Let's apply the function to our training DataFrame and do a quick sanity check of the number of resulting rows (that should be the same).

In [174]:
print('Counts before applying community feature engineering: ')
print(df_train_under.count())
print(df_test_under.count())

df_train_under_community_f = add_community_feature(df_train_under_pairs, "louvainTrain")
df_test_under_community_f = add_community_feature(df_test_under_pairs, "louvainTest")
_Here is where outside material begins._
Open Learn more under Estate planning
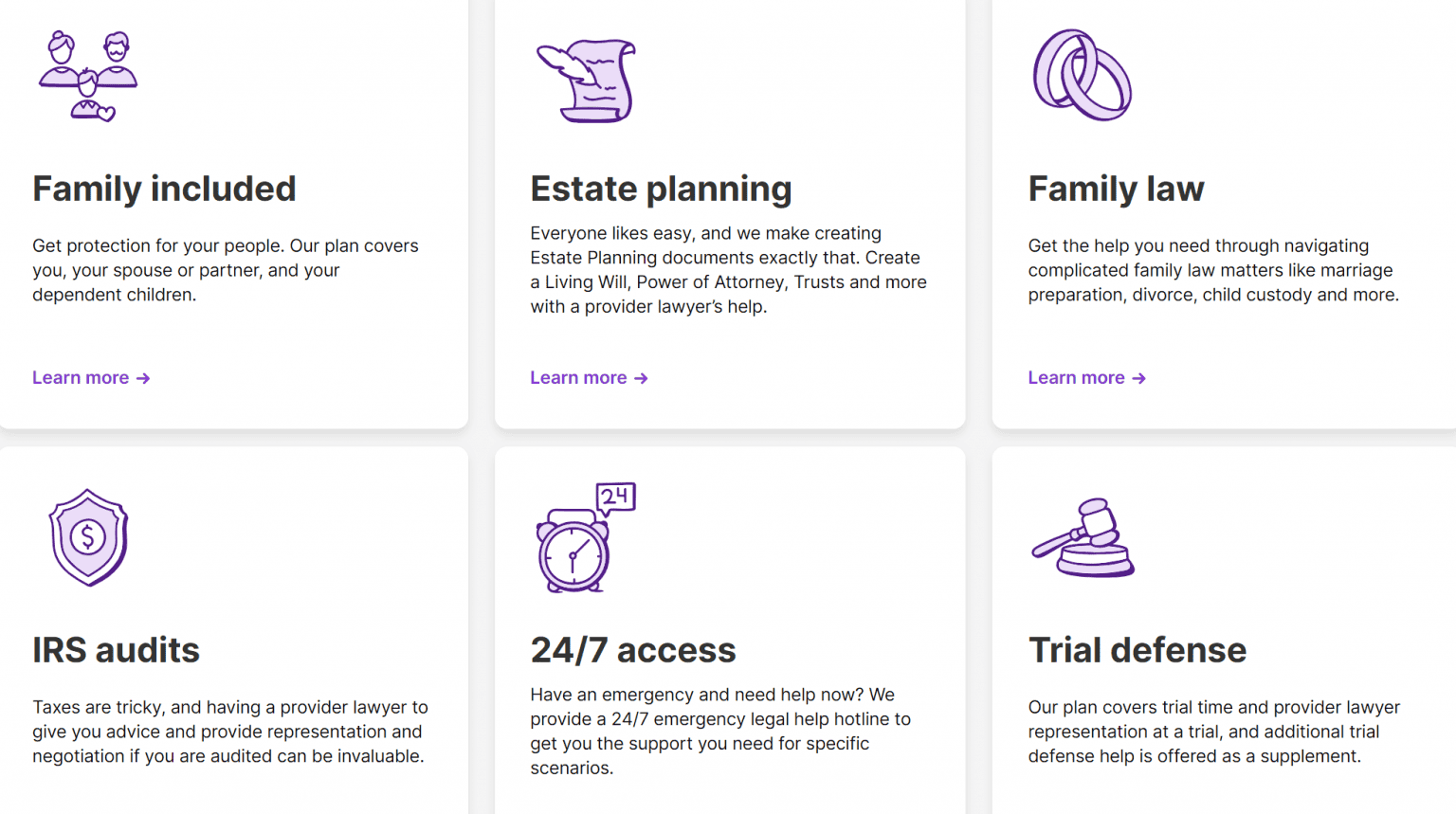1456x814 pixels. (x=579, y=377)

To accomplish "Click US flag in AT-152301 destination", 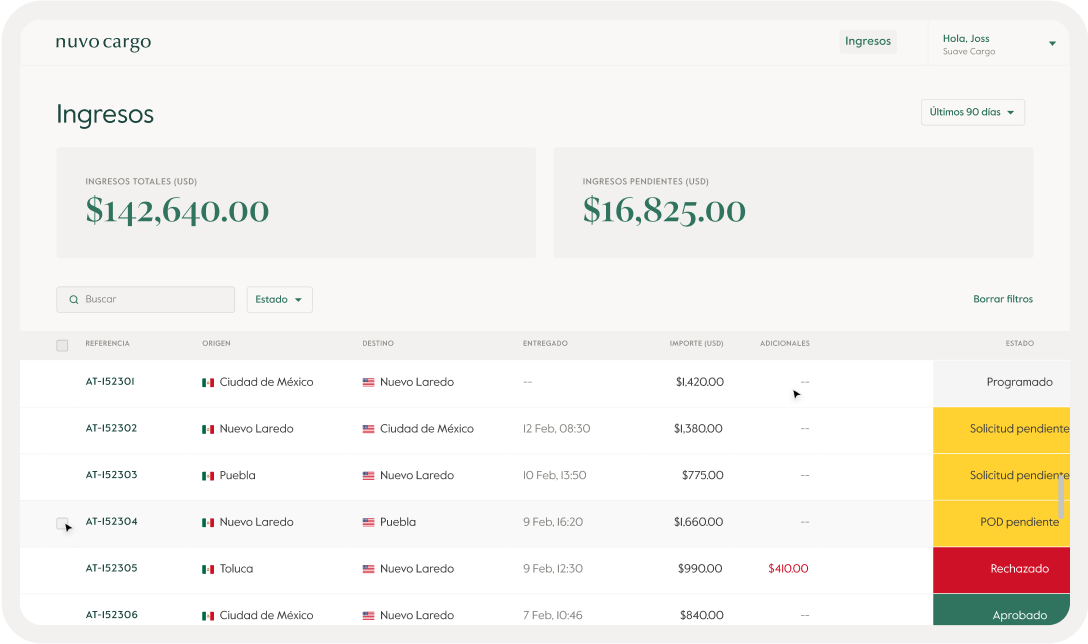I will [368, 382].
print('Counts after applying community feature engineering: ')
print(df_train_under_community_f.count())
print(df_test_under_community_f.count())

Counts before applying community feature engineering: 
162234
121380
Counts after applying community feature engineering: 
162234
121380


Let's see how it looks:

In [178]:
df_train_under_community_f.filter(F.col('label') == 0).show(5)
df_test_under_community_f.filter(F.col('label') == 1).show(5)

+-----+-----+------+---+
|label|node1| node2| sl|
+-----+-----+------+---+
|    0|  974| 36332|0.0|
|    0|  980|258610|0.0|
|    0| 1004|209887|0.0|
|    0| 1005|191172|0.0|
|    0| 1028|  9854|0.0|
+-----+-----+------+---+
only showing top 5 rows

+-----+------+------+---+
|label| node1| node2| sl|
+-----+------+------+---+
|    1|  1606|  1611|1.0|
|    1| 78935| 78936|1.0|
|    1|117647|117649|1.0|
|    1|140285|140286|1.0|
|    1|187648|187649|1.0|
+-----+------+------+---+
only showing top 5 rows



# Save train and test DataFrames

- Join the graph topology features df with the community feature df.

In [179]:
#@title Solution

print('Counts before joining df: ')
print(df_train_under_graph_f.count())
print(df_train_under_community_f.count())
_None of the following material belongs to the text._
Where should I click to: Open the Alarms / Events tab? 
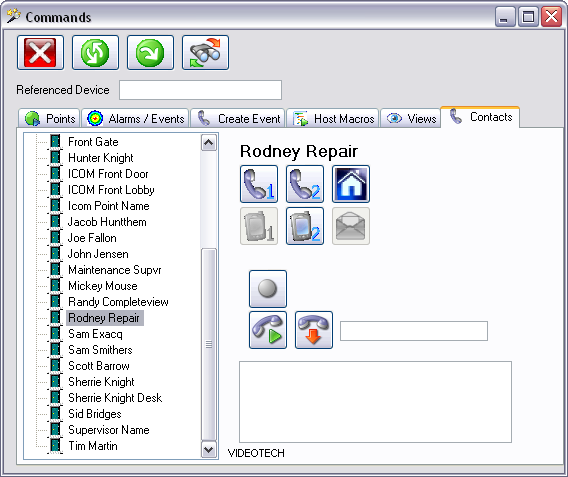135,118
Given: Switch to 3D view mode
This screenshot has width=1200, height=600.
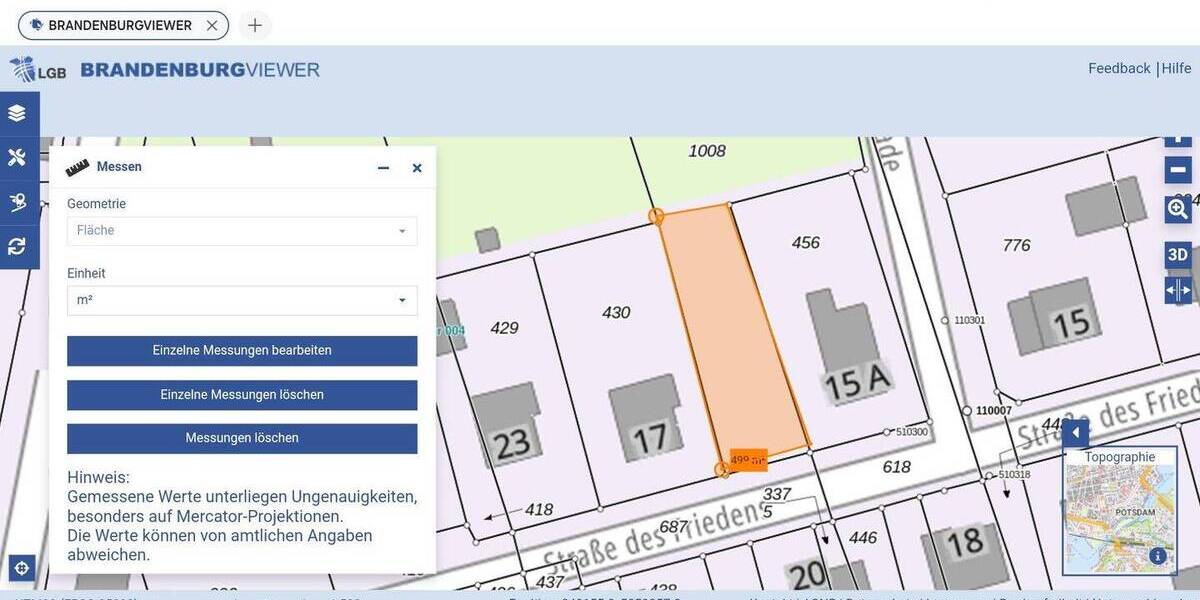Looking at the screenshot, I should [x=1177, y=255].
print(df_test_under_graph_f.count())
print(df_test_under_community_f.count())

df_train_under = df_train_under_graph_f.join(df_train_under_community_f, on=['node1', 'node2', 'label'], how='inner')
df_test_under = df_test_under_graph_f.join(df_test_under_community_f, on=['node1', 'node2', 'label'], how='inner')
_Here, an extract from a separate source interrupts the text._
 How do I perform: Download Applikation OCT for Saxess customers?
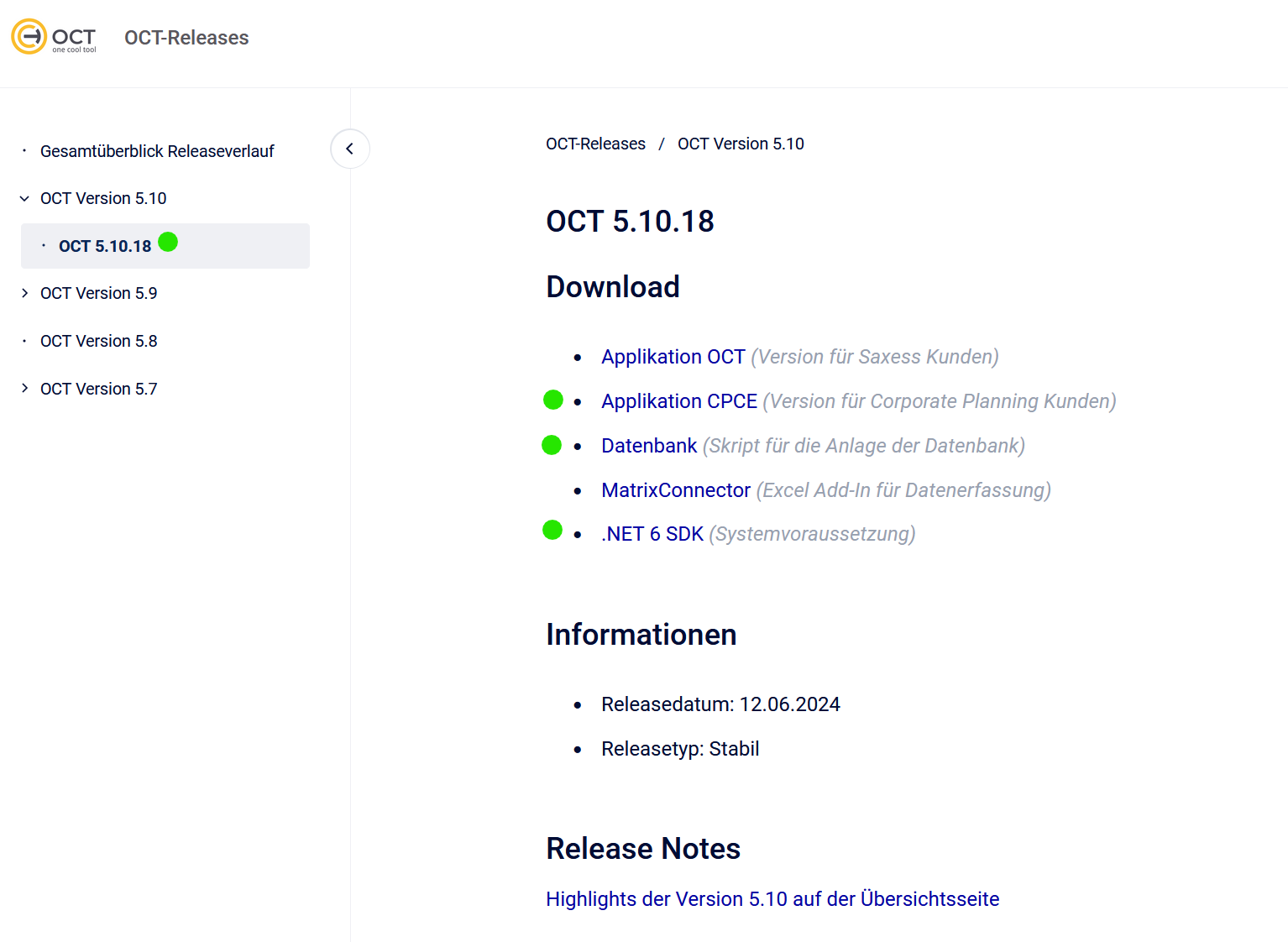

print('Counts after joining df: ')
print(df_train_under.count())
print(df_test_under.count())

Counts before joining df: 
162234
162234
121380
121380
Counts after joining df: 
162234
121380


Save our final train and test DataFrames to CSV files for use in the next notebook.


In [180]:
df_train_under.write.csv(save_folder +  "df_train_under_all.csv", mode='overwrite', header=True)
df_test_under.write.csv(save_folder + "df_test_under_all.csv", mode='overwrite', header=True)

Please check that both datasets have been written to your Drive at the desired location because we are going to need them later for model training and testing.